▸ Extracted material
========================================================================

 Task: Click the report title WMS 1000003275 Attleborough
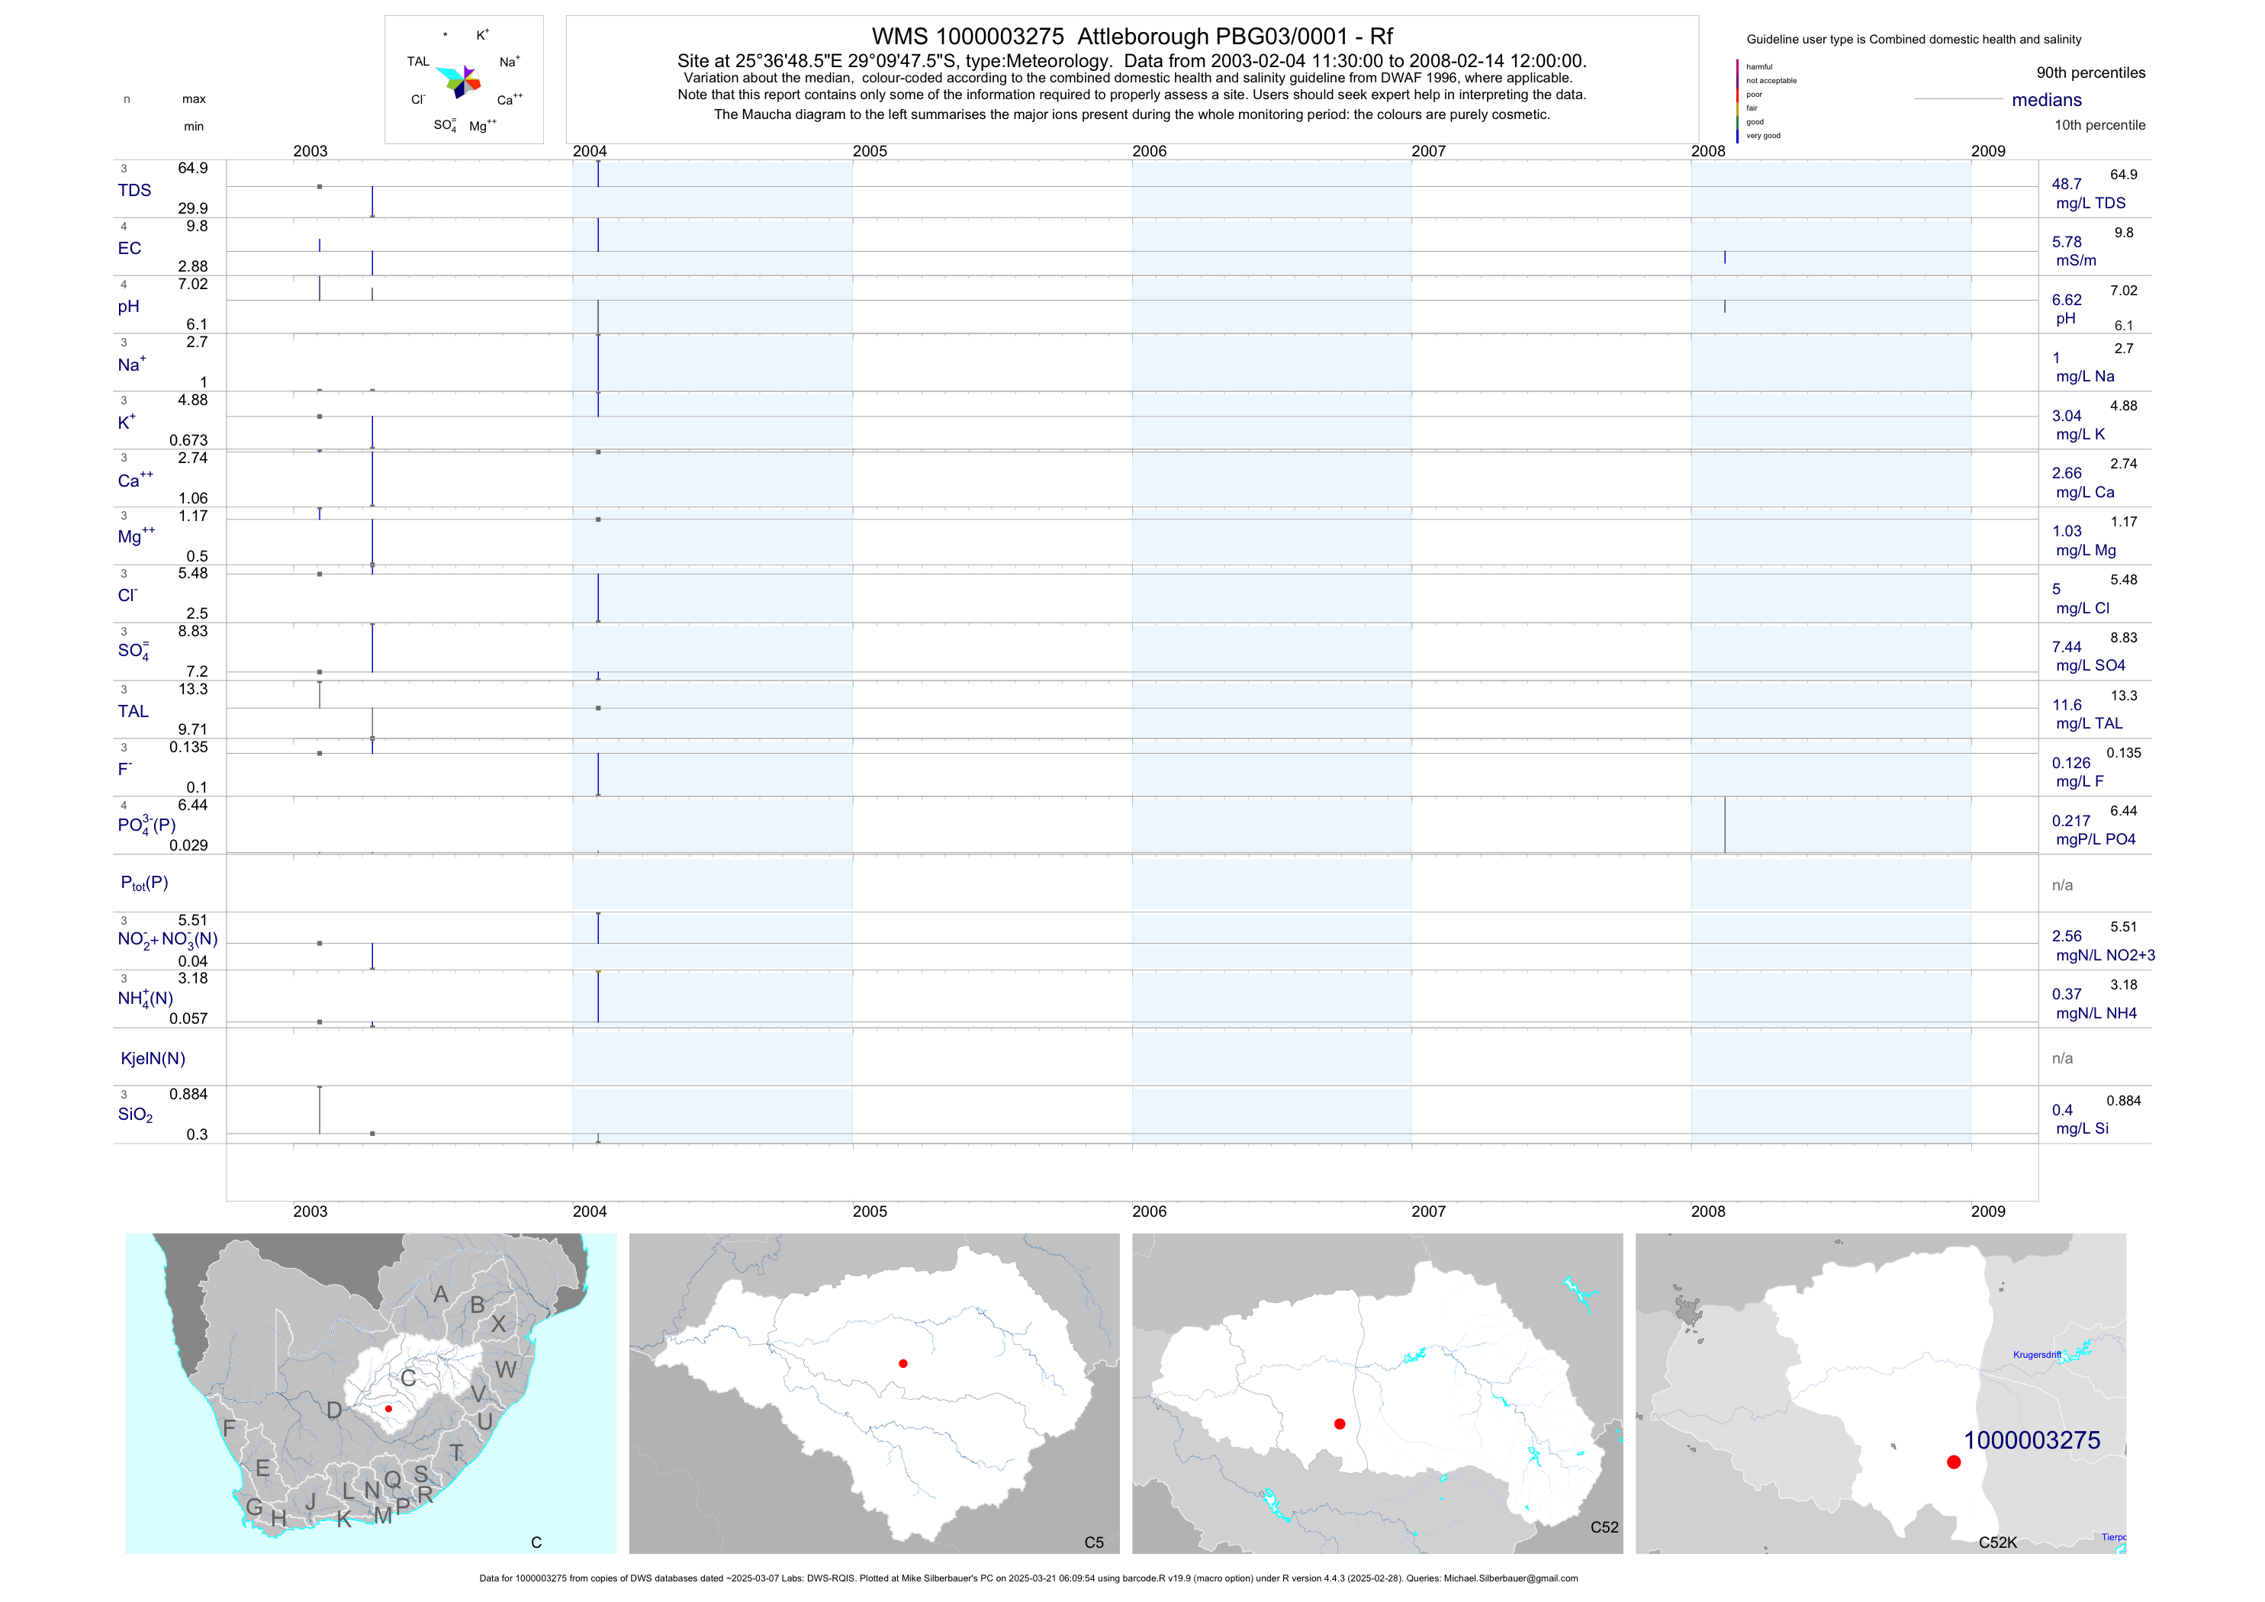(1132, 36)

========================================================================

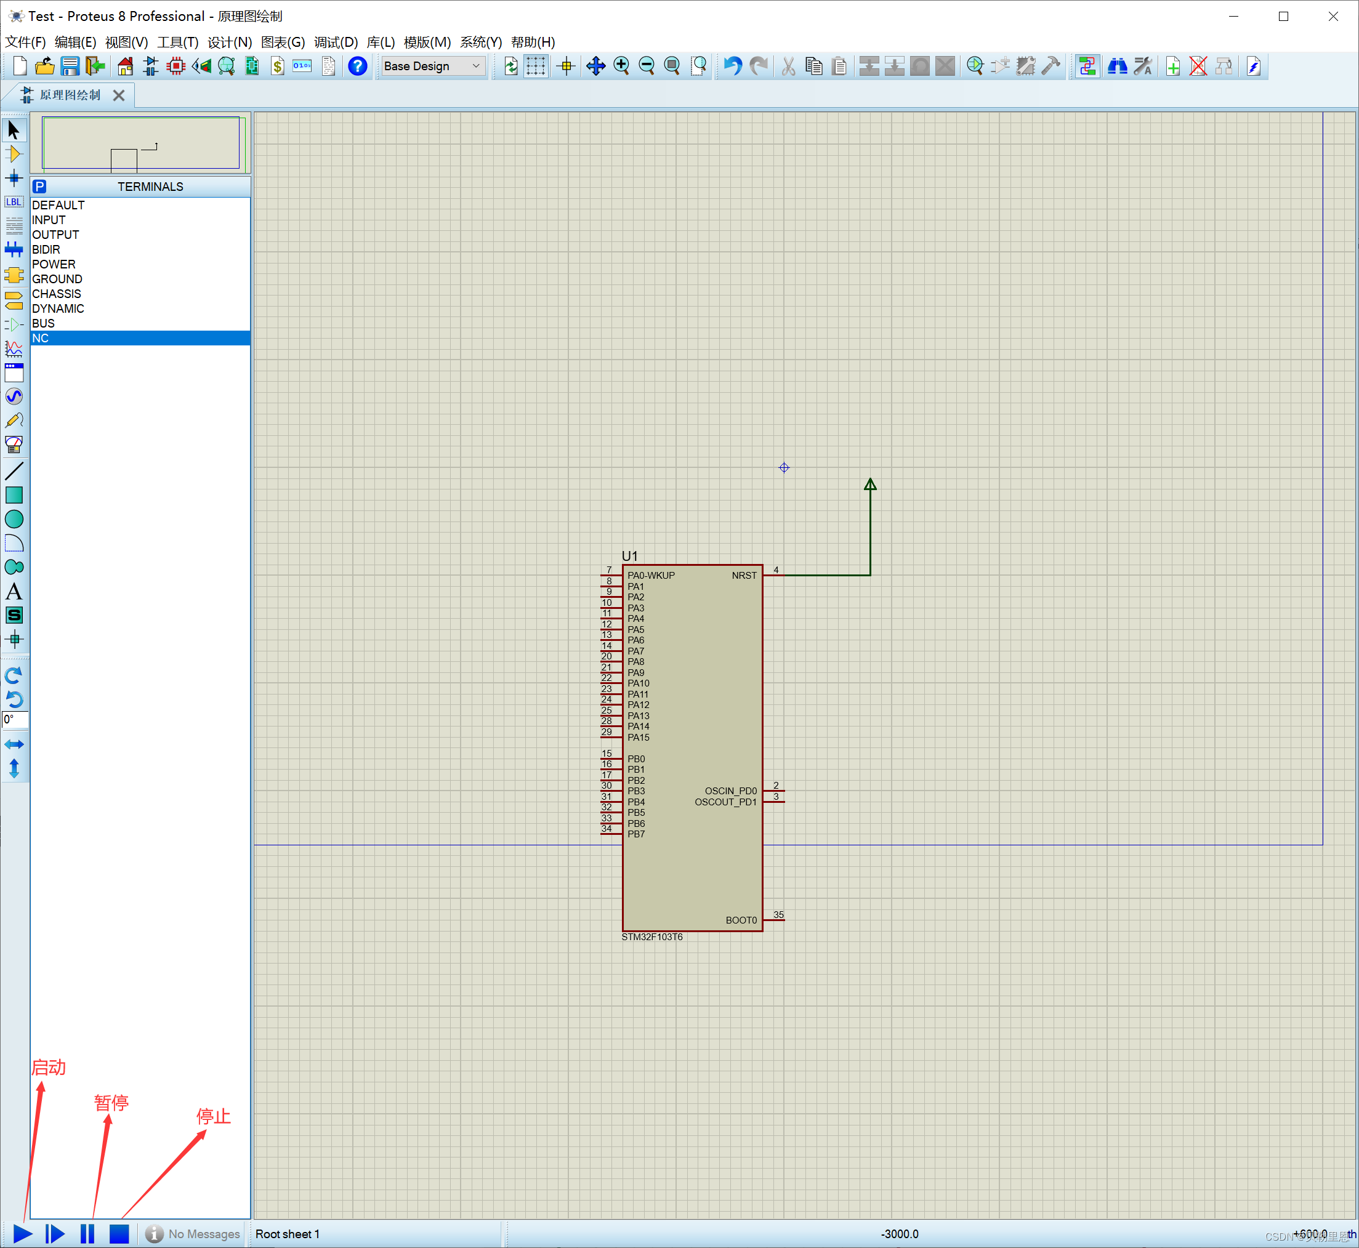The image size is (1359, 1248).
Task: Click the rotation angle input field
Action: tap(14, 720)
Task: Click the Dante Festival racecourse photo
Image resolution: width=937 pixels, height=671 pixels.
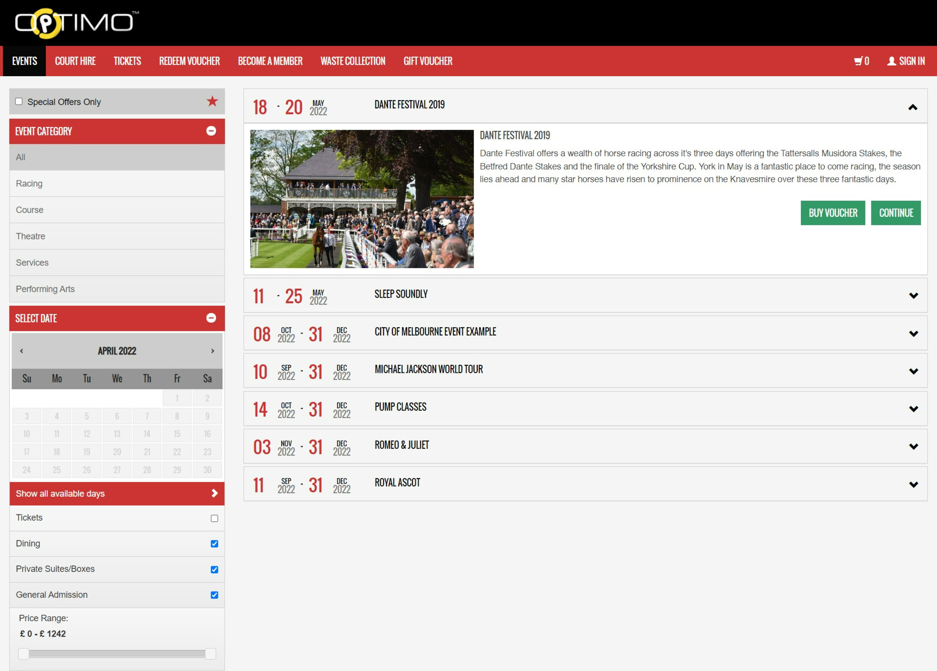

========================================================================

▸ Activity
Search the listing above for the lines with "Task: Click the Dante" and "Image resolution: width=937", then output those lines and all lines between them exactly.

▸ Your solution
Task: Click the Dante Festival racecourse photo
Image resolution: width=937 pixels, height=671 pixels.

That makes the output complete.